_YOUR ASSIGNMENT_:
For the entries below, the expected answer is the line with "Add Action to Your SAP Dashboard (468, 933)", the line with "Paramètres des cookies [button] (124, 1617)", and every line between them, exactly as written, and nothing more.

_DATA FOR ANALYSIS_:
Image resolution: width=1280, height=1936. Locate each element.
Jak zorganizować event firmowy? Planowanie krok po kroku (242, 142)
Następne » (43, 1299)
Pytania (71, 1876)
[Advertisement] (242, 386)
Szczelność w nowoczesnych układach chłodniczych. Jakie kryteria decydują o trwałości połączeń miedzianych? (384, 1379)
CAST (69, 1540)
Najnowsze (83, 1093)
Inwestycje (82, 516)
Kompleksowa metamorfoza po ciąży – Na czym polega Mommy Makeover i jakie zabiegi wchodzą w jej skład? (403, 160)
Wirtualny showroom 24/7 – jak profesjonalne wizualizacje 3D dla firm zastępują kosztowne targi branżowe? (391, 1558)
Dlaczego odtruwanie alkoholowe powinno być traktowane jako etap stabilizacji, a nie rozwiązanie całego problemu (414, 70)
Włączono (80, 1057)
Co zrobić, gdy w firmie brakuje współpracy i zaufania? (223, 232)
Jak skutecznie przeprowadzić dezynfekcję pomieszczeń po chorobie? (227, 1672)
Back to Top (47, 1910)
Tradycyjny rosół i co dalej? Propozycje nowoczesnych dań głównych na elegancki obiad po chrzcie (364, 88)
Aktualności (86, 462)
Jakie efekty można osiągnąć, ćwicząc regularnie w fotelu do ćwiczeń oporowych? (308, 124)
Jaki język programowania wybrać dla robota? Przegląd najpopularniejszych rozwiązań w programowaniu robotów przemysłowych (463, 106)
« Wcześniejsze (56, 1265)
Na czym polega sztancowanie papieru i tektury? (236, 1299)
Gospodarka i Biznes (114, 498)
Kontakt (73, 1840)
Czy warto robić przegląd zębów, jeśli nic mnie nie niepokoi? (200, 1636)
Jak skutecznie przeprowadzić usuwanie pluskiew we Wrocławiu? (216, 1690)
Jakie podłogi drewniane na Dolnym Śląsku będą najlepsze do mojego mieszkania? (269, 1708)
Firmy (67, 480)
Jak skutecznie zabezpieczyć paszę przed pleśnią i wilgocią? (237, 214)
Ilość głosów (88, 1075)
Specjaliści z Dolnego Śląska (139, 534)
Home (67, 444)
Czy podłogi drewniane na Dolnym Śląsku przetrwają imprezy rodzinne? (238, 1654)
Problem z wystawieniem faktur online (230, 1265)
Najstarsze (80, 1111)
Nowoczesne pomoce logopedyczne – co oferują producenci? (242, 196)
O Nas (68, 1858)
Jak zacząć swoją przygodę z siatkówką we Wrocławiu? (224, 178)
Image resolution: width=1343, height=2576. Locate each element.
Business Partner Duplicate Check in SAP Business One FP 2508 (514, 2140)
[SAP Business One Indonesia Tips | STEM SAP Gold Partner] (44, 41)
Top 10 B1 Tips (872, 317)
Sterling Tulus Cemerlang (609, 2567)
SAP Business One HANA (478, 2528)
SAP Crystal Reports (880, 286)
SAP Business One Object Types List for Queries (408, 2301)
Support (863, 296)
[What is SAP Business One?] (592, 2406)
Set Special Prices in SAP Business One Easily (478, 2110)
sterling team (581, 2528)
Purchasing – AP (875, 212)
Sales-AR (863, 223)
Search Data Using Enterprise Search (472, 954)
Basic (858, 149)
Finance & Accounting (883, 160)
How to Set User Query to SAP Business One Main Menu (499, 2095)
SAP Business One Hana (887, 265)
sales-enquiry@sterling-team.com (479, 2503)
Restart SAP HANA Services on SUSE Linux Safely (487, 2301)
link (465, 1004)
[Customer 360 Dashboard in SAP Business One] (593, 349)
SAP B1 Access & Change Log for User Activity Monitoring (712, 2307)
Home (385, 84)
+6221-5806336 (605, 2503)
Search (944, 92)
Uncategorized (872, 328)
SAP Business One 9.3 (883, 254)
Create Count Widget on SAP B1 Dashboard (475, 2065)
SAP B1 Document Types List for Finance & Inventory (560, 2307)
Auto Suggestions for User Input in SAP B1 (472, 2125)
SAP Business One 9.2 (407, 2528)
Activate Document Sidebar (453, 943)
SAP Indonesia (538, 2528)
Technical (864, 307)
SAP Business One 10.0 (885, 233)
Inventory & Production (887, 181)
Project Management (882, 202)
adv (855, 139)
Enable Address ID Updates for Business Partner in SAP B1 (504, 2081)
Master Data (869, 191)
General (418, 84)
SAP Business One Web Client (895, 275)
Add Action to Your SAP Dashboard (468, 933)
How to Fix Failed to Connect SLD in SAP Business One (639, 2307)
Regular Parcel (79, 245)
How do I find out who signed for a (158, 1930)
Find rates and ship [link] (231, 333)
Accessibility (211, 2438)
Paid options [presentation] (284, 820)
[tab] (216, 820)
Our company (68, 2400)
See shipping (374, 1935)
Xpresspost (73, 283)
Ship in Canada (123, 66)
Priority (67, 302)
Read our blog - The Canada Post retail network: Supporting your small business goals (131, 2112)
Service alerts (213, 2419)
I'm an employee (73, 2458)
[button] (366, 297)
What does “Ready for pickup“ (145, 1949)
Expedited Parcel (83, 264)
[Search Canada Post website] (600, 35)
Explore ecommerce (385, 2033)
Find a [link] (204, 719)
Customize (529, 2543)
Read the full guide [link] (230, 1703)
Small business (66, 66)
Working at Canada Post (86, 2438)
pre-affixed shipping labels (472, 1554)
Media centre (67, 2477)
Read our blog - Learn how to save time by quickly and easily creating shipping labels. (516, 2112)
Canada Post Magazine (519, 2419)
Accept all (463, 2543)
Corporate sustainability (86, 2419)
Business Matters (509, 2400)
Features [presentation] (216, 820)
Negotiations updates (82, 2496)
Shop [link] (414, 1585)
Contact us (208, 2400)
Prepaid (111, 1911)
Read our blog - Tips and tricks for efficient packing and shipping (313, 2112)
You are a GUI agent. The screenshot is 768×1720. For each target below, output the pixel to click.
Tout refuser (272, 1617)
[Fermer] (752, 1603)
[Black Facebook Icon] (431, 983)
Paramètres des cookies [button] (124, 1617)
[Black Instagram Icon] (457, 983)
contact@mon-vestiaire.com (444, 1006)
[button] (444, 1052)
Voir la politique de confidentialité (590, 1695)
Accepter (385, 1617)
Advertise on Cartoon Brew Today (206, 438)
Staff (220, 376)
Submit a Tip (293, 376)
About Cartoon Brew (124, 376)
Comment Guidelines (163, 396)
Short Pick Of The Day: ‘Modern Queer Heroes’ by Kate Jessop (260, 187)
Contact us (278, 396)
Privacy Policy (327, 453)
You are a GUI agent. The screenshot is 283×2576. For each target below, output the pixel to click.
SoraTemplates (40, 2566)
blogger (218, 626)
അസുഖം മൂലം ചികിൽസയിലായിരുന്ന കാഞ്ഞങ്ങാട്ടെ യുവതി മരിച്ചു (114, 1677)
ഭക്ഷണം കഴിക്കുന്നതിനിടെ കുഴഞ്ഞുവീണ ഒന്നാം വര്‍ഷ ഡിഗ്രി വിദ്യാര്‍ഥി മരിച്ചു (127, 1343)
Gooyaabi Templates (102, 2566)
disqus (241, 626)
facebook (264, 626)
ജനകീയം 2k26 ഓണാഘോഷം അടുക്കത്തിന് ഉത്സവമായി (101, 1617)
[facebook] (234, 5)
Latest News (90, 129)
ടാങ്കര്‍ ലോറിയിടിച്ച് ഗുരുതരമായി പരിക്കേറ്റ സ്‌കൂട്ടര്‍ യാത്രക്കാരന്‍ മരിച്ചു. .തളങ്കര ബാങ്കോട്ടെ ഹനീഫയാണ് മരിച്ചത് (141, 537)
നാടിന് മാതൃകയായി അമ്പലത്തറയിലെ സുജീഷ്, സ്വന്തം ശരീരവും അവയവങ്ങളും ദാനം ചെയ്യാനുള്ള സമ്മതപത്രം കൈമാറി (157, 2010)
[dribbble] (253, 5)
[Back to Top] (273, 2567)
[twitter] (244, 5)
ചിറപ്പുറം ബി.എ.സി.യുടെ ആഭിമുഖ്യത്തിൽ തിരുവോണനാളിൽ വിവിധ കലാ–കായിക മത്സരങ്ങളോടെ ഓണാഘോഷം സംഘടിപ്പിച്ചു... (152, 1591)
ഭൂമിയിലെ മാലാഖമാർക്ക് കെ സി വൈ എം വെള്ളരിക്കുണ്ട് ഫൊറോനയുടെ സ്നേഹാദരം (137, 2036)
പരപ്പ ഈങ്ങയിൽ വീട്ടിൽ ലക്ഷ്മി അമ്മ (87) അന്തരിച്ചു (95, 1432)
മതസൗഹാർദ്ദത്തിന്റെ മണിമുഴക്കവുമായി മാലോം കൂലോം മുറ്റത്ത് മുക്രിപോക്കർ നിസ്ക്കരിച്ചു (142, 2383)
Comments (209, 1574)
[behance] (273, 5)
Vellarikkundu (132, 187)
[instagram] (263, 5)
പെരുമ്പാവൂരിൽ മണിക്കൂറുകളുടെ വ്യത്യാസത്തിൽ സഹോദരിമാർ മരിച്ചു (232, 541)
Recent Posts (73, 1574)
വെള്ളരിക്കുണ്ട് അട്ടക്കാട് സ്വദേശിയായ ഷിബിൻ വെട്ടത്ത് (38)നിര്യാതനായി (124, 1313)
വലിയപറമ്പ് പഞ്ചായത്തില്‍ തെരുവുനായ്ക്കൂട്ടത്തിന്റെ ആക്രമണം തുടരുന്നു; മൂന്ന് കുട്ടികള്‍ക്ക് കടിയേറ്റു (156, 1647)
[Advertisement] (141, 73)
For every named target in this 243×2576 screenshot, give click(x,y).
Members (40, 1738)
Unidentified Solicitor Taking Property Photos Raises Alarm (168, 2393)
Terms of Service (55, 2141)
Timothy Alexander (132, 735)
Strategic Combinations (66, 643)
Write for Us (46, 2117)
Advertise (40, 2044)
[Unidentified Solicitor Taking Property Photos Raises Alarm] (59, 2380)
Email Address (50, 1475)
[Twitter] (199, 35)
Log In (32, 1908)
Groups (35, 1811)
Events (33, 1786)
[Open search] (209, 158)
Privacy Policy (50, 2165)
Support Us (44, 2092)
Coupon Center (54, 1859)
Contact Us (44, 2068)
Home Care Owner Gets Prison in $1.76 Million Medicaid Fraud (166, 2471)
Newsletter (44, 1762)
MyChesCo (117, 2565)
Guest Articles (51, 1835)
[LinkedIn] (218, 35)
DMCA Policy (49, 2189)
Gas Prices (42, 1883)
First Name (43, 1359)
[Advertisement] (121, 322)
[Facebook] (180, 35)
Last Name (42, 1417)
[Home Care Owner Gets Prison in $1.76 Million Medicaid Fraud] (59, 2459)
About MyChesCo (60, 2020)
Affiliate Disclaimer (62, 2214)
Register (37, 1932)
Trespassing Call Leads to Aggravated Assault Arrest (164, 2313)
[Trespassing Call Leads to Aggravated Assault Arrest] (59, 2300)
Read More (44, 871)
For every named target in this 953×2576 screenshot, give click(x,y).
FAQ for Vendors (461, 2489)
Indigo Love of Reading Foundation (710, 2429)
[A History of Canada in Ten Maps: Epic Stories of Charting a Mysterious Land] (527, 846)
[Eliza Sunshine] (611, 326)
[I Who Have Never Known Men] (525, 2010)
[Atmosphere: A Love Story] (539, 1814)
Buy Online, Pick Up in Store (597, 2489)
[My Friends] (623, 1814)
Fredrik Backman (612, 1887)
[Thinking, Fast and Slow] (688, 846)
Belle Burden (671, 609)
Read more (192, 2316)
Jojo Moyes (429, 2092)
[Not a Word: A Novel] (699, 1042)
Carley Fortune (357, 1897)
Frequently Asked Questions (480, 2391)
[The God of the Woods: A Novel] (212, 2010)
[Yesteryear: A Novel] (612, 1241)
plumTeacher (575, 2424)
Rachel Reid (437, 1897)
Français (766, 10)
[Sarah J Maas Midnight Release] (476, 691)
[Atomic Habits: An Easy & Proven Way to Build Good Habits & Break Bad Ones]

_YOUR RESPONSE_:
Add Action to Your SAP Dashboard (468, 933)
How to Fix Failed to Connect SLD in SAP Business One (639, 2307)
Regular Parcel (79, 245)
How do I find out who signed for a (158, 1930)
Find rates and ship [link] (231, 333)
Accessibility (211, 2438)
Paid options [presentation] (284, 820)
[tab] (216, 820)
Our company (68, 2400)
See shipping (374, 1935)
Xpresspost (73, 283)
Ship in Canada (123, 66)
Priority (67, 302)
Read our blog - The Canada Post retail network: Supporting your small business goals (131, 2112)
Service alerts (213, 2419)
I'm an employee (73, 2458)
[button] (366, 297)
What does “Ready for pickup“ (145, 1949)
Expedited Parcel (83, 264)
[Search Canada Post website] (600, 35)
Explore ecommerce (385, 2033)
Find a [link] (204, 719)
Customize (529, 2543)
Read the full guide [link] (230, 1703)
Small business (66, 66)
Working at Canada Post (86, 2438)
pre-affixed shipping labels (472, 1554)
Media centre (67, 2477)
Read our blog - Learn how to save time by quickly and easily creating shipping labels. (516, 2112)
Canada Post Magazine (519, 2419)
Accept all (463, 2543)
Corporate sustainability (86, 2419)
Business Matters (509, 2400)
Features [presentation] (216, 820)
Negotiations updates (82, 2496)
Shop [link] (414, 1585)
Contact us (208, 2400)
Prepaid (111, 1911)
Read our blog - Tips and tricks for efficient packing and shipping (313, 2112)
You are a GUI agent. The screenshot is 768×1720. For each target below, output the pixel to click.
Tout refuser (272, 1617)
[Fermer] (752, 1603)
[Black Facebook Icon] (431, 983)
Paramètres des cookies [button] (124, 1617)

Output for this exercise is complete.